But aside from content creation, pretty much the cast majority of SaaS revenue comes from corporate accounts subscribing to business applications. That has for a very long time been the primary way that large enterprise-scale companies have operated. But there has been a recent push to sell cloud service subscriptions to much smaller companies, and they have an acronym of their own: small and medium-sized enterprise (SME) firms. You also see “SMB” out there; the “B: is for business. Human resource and payroll services are commonly marketed to these companies, which may not have the staff or resources to run HR departments of their own.

John Davis, the managing director of BCSG, sees it this way:

  • Our research shows that nearly two-thirds (64%) of small business owners already have an average of three [cloud] solutions in place. These are currently addressing such well-established needs as email and websites. As awareness grows and software solutions become more effective at meeting SMB needs, these numbers are set to increase with a potential overall market growth of 72% in the next 3 years.

Better Buys’ 2016 Report on the State of SaaS is similarly optimistic that SMEs will increasingly turn to cloud-based subscriptions:

  • 64 percent of small and medium businesses today rely on cloud-based technology to drive growth and boost workflow efficiency, according to research from BSCG. And 78 percent of businesses indicate that they plan to expand the number of SaaS platforms they use over the next three years, raising the average number of applications used from three to seven.

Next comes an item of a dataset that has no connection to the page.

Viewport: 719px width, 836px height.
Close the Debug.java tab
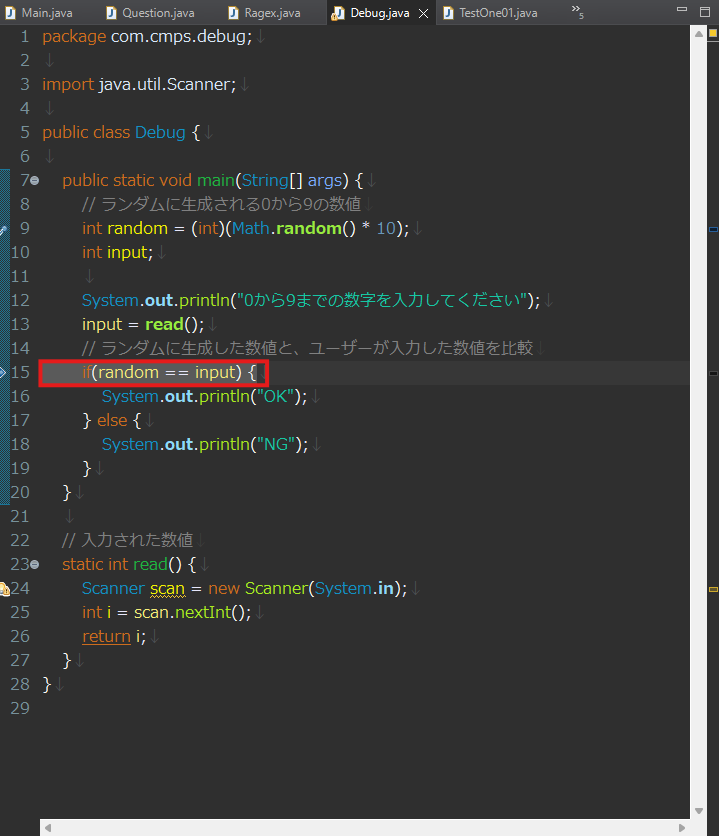tap(424, 13)
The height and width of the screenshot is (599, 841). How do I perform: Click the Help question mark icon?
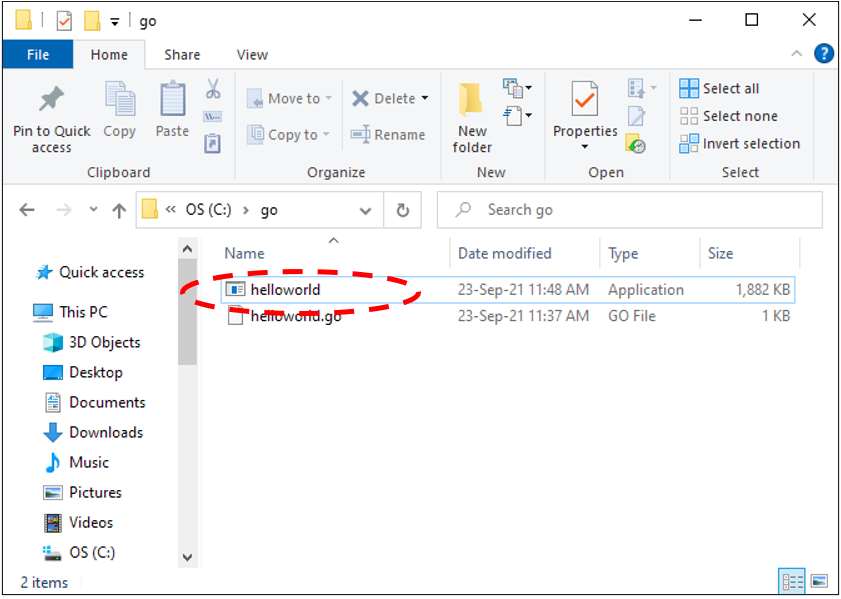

ZDNet sees the same trend:

  • SaaS applications are a natural fit for startups and small businesses, which are unlikely to be attracted by the prospect of deploying and managing on-premises infrastructure and applications.

Insider Take

The tech industry is moving away from the media model; software is no longer like a book or a song that you buy. Instead, it is a service that you rent. By offering clients a large degree of freedom from upgrades and installation and staffing for back-end operations, software service providers reap the benefits of the subscription business model, from regular steady income to the end of pesky piracy and intellectual property worries. When it’s all in the cloud, according to the providers and the large majority of their clients, everybody wins.